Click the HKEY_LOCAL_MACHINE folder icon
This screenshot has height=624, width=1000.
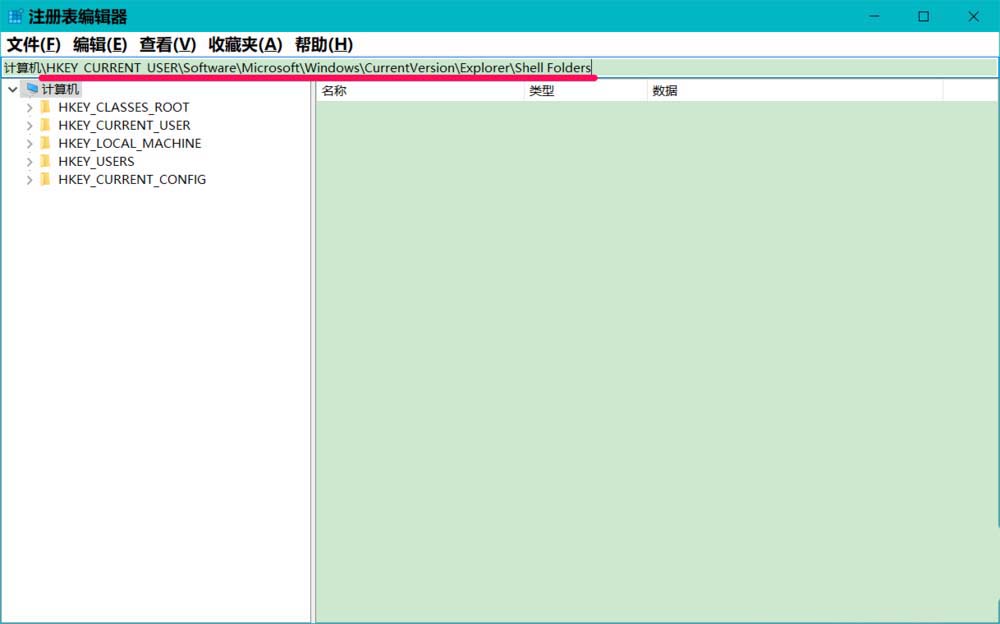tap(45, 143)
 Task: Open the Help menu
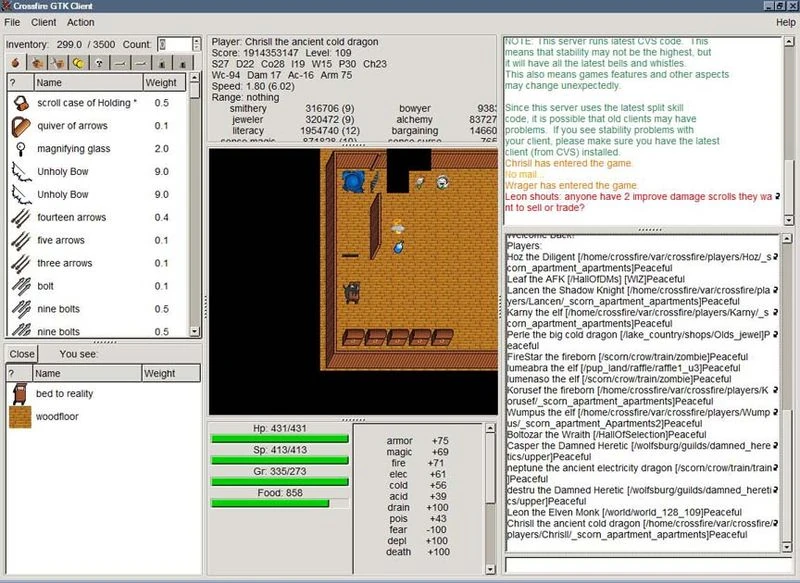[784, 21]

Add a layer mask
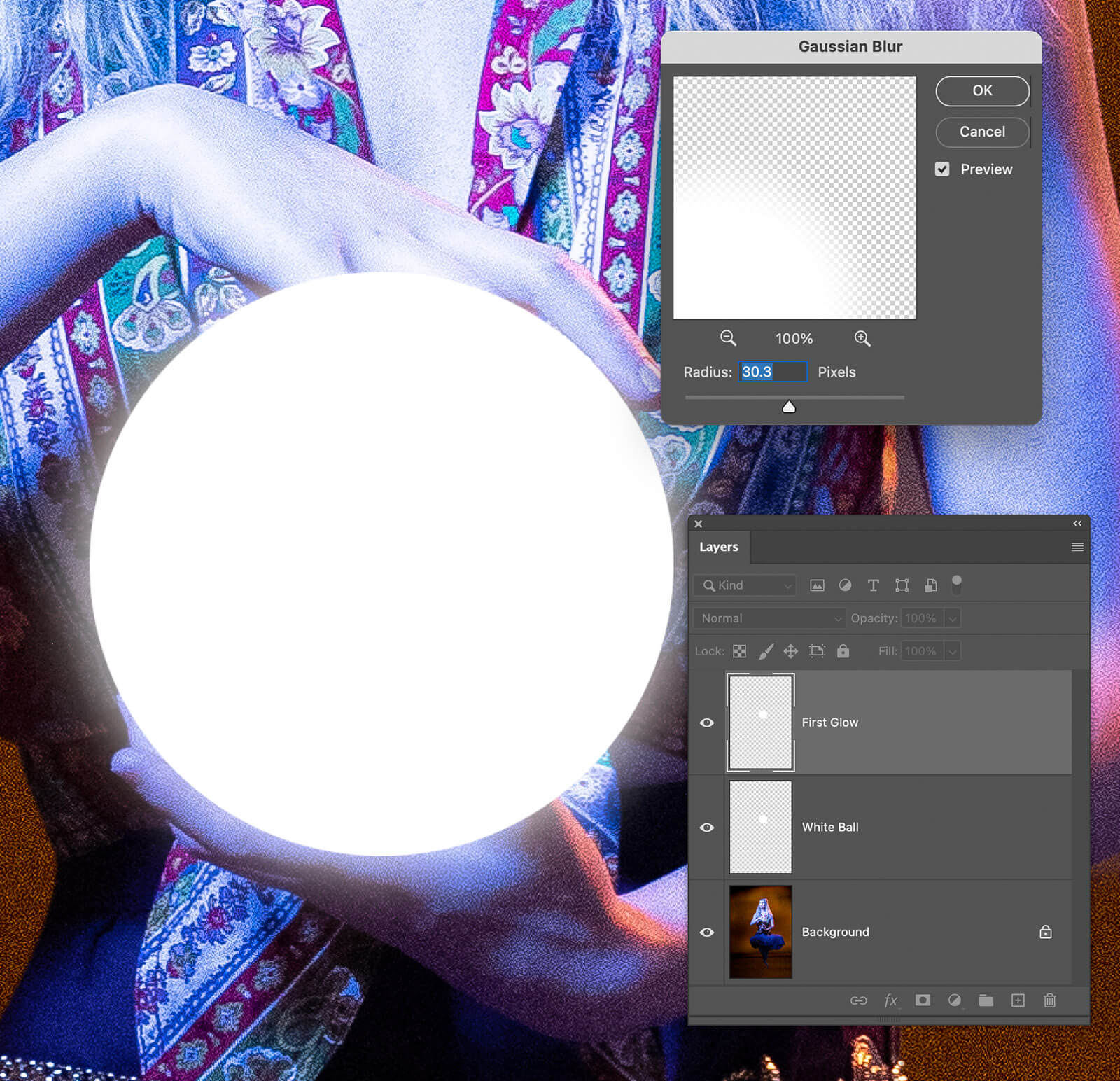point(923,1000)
--
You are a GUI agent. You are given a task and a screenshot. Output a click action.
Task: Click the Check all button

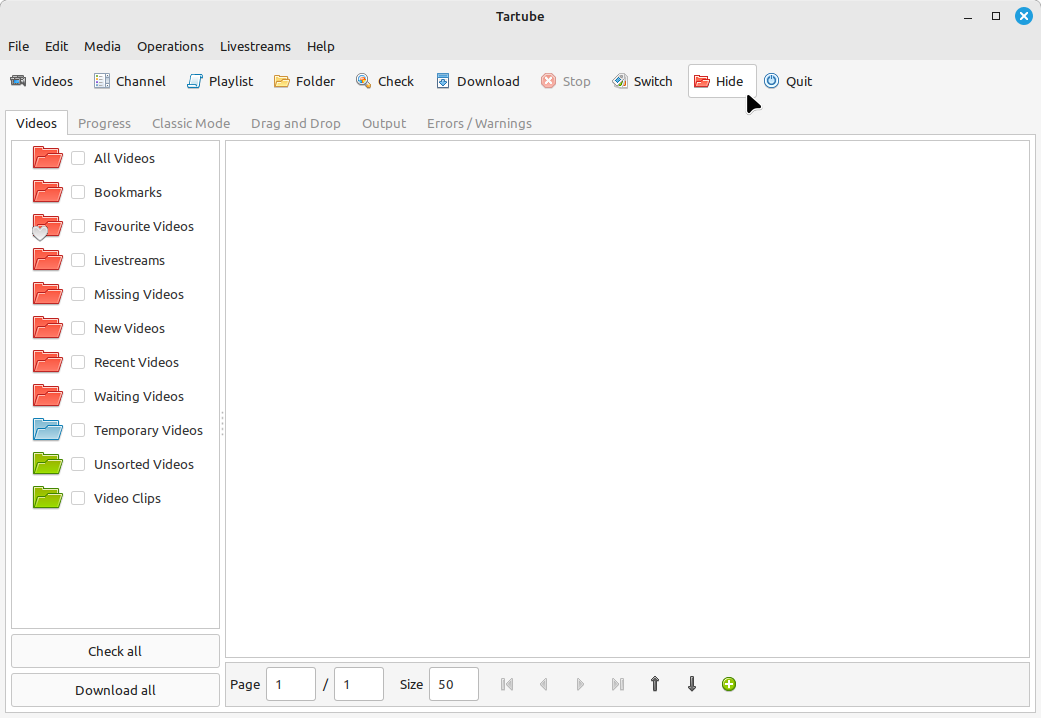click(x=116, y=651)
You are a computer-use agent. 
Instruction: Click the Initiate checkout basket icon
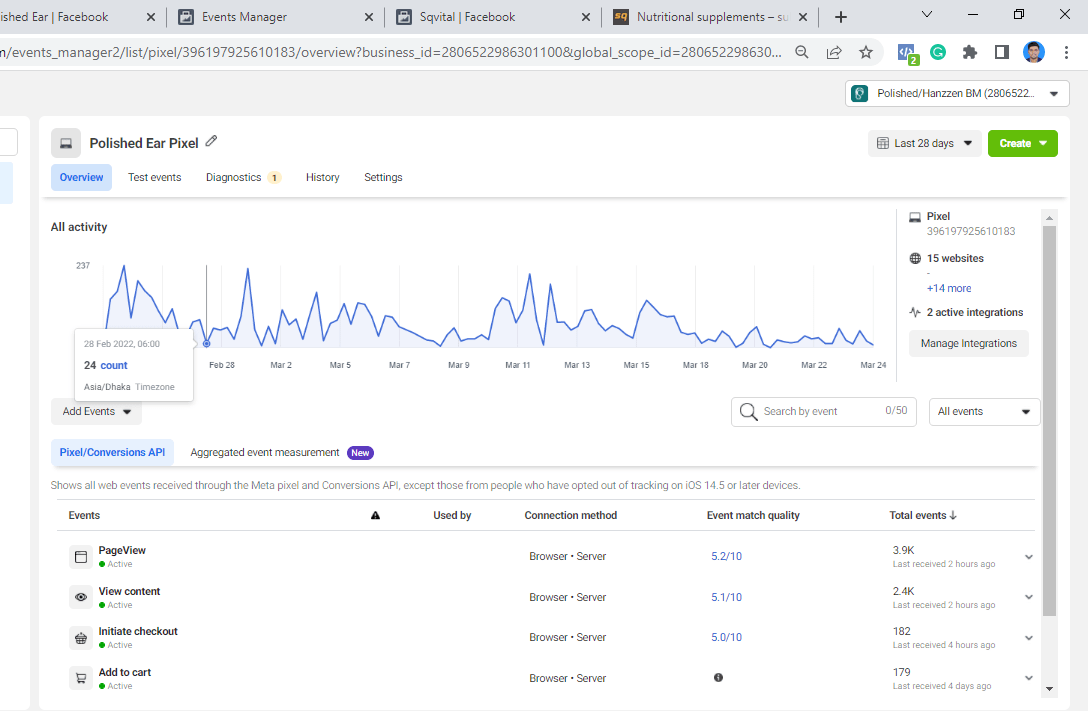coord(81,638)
---
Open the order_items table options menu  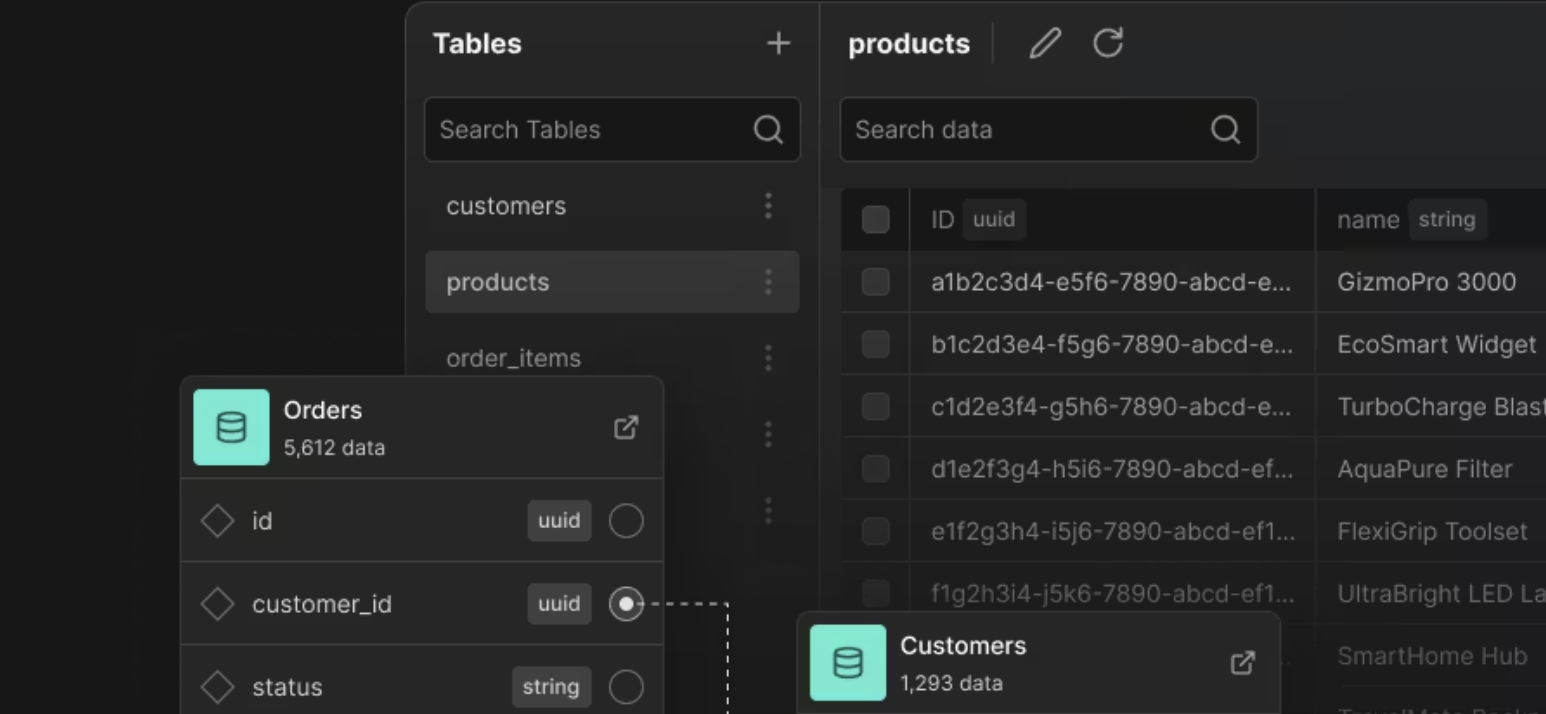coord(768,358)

**TASK DIRECTIONS**
Looking at the listing above, which lines hold "agent"? Copy every such line.

**RESULT BELOW**
You are a GUI agent. You are given a task and a screenshot. Output a click action.
You are a computer-use agent. 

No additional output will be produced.